Altsaxofonist Van Kemenade is een veteraan van de Nederlandse scene die al veel wateren doorzwommen heeft. Close Enough laat een geslaagde staalkaart horen van ’s mans opmerkelijke vermogen om ongewone bezettingen bij elkaar te brengen. Dat viel ook in het buitenland op, want zelfs het gerenommeerde jazzblad Downbeat kende het album de perfecte score van vijf sterren toe.
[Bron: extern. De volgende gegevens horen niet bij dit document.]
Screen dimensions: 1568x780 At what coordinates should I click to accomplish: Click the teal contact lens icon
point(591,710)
Het grappige is dat de gemiddelde luisteraar bij het opzetten van de cd waarschijnlijk even het gevoel zal hebben dat er iets niet klopt. “Fantasy Colours” gaat immers van start met het vocale ensemble Cappella Pratensis, dat gespecialiseerd is in polyfone muziek uit de renaissance. En plots maakt het deel uit van een nonchalant swingend geheel, met een Senegalese percussionist (Serigne Gueye), een flamencogitarist (El Periquin) en Van Kemenades Three Horns And A Bass, met daarin trombonist Louk Boudesteijn, bugelspeler Angelo Verploegen en bassist Wiro Mahieu. Die combinatie van blazers, percussie en drie stemmen werkt betoverend; het resultaat is een zinnelijk samengaan van religieuze ingetogenheid en aardse groove, en een genre-overspannende tour de force die nergens artificieel klinkt.
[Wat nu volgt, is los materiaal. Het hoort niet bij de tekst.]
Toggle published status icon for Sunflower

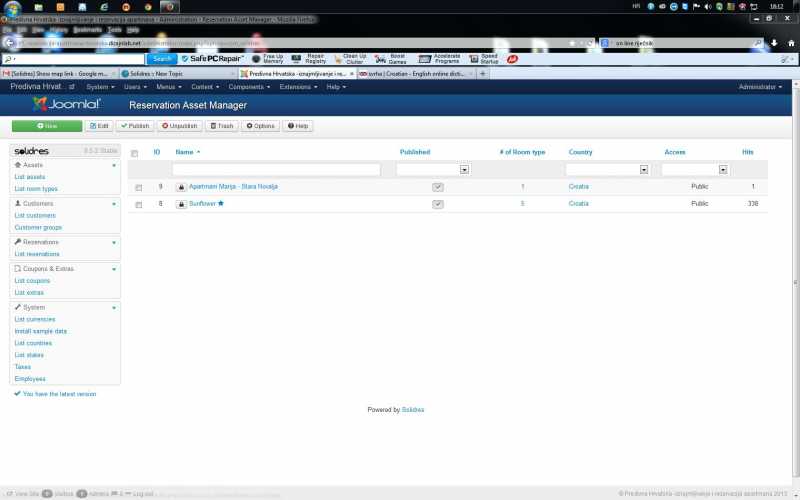(x=437, y=204)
Het is om voor de hand liggende redenen ook de meest opvallende compositie op het album, omdat de rest strikt instrumentaal is en ingespeeld wordt met instrumenten die meer eigen zijn aan de jazz. Zo zijn er nog drie na elkaar geplaatste stukken van Three Horns And A Bass, die laten horen dat Van Kemenade met hen beschikt over een enorm potentieel. Geven ze nu eens, à la het World Saxophone Quartet, de indruk dat je een compleet swingorkest hoort, met bruisende, ongedwongen thema’s, dan wordt even later resoluut de blues opgezocht of pakken ze, zoals in “Cool Man, Coleman Part 1 & 2”, uit met resultaten die nu eens filmisch meeslepend klinken, en dan weer dartel dansend.
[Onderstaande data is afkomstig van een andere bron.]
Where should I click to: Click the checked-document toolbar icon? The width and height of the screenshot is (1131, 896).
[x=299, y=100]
Van Kemenade houdt er ook een aantal kwintetten op na, waarvan er hier twee aan bod komen. Z’n internationaal Quintet — met de Amerikaanse trombonist Ray Anderson, de Duitse gitarist Frank Möbus en de Nederlandse ritmesectie van Ernst Glerum (bas) en Han Bennink (drums) — laat in het titelnummer een verrassend laidback stukje jazz horen, met een middensectie waarin even alle regels overboord gegooid worden en plaats gemaakt wordt voor ‘kleine’ geluidjes (prachtig om te horen wat die Anderson uit z’n instrument haalt!), zonder dat het verzandt in een tegendraads potje moeilijkdoenerij. Met het Duitse kwintet Borderhopping gaat het er opnieuw iets exotischer aan toe, al zorgt de basklarinet van Eckard Koltermann voor een toets kamermuziek.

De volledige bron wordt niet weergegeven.